Fishing for the answer? Alabama Rig growing in popularity
Posted: Friday, January 13, 2012 3:00 pm
I mentioned last week that I would touch on the new bait that is taking the bass fishing world by storm — the Alabama Rig.
This bass bait actually falls under the same category as a “umbrella rig” in some aspects.
What brought all of this on and notoriety is a tournament that was won by veteran bass fishing professional Paul Elias, followed up by a national championship win by another bass pro (Dan Morehead) the following week on a different body of water.
Elias fished — leading from start to finish — and claimed a check worth $100,000 while fishing a bass tournament last fall on Lake Guntersville in Alabama. This lake is known to be one of the best and the Alabama Rig helped in proving that. Paul’s four-day total weight was 102 pounds, 8 ounces.
Then, the following week about 150 miles to the north on a different lake (Kentucky Lake), Morehead won the FLW Stren National Championship held out of the Paris Landing State Park Marina located on Kentucky Lake. Dan’s four-day total weight was 61 pounds, 4 ounces. This very tournament, eight out of the top 10 on the final day used the Alabama Rig bait.
It all boils down to a single bait that can hold up to five individual bass baits or any lure you would like to fish with. The only thing is, this lure is somewhat illegal in state of Tennessee.
Here is what the Tennes-see law says: The Tennessee Wildlife Resources Agency would like to clarify the existing regulation concerning all apparatus classified as umbrella rigs for fishing. TWRA is taking this proactive step in the best interest of the entire fishing community.
Umbrella rigs can be legally fished in Tennessee waters as long as they comply with the regulation as described in the proclamation. An umbrella rig is defined as an array of more than three artificial lures or baits (with or without hooks) used by a single rod and reel combination. Each blade of a spinner bait would be considered a lure. If the hook sizes are 8 or smaller, all lures or baits may have hooks (single, double or treble).
If any hooks on the umbrella rig are hook size 6 or larger, then only one lure or bait in the array may have a hook and that hook must be a single hook.
The Alabama Rig can legally be fished in Tennessee waters following the restrictions set forth for umbrella rigs. If an angler reduces the number of baits attached to the Alabama Rig to three or less it would not meet the definition of an umbrella rig and could be fished with any size or style of hook.
“We didn’t just make this regulation up to ban the Alabama Rig in Tennessee. It’s been on the books for almost 10 years,” said TWRA chief of fisheries Bobby Wilson. “In effect since 2002, it was established over concerns about catching too many fish at the same time and foul hooking large sport fish, primarily striped bass and hybrid striped bass.”
One of the primary goals of the TWRA is to protect Tennessee’s resources on behalf of all its residents and non-residents alike.
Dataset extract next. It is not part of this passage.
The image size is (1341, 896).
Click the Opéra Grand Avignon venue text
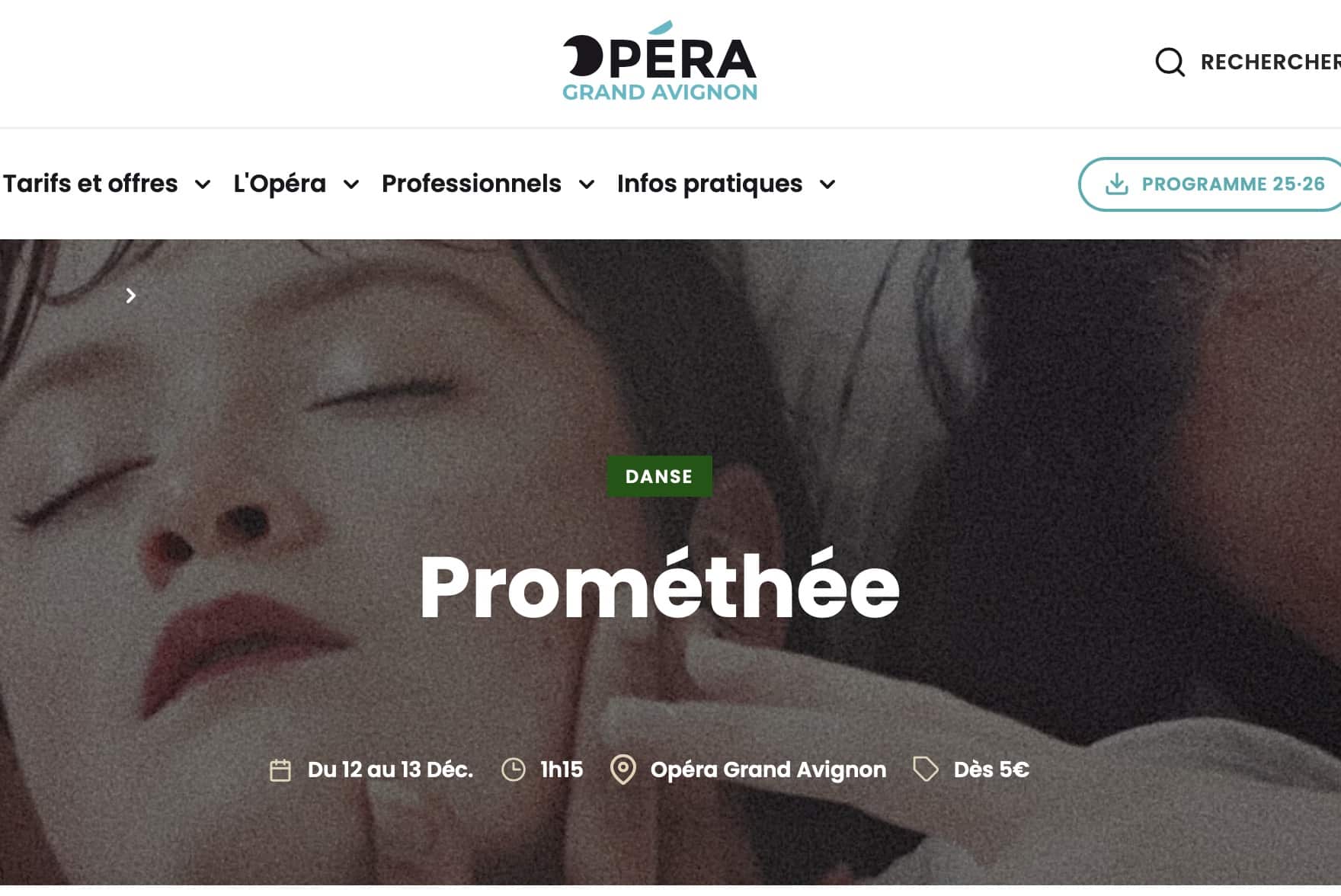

While protecting resources is TWRA’s No. 1 responsibility, in doing so it also wants to promote tourism plus enhance business initiatives. Having clear, well-defined regulations help create such an environment. The agency, in conjunction with local governments, welcomes individual fishermen as well as national, regional and local fishing organizations, regardless of angling species preference to enjoy fishing on Tennessee’s waters. These baits can be rigged to its fullest potential when fished in Kentucky and Alabama waters.
I have one of these baits myself and plan to try the thing out. Many of my friends who have already tested this bait say it will do everything they said it would do and that is catch bass. I have not had mine in the water yet and plan to do so this upcoming fishing year.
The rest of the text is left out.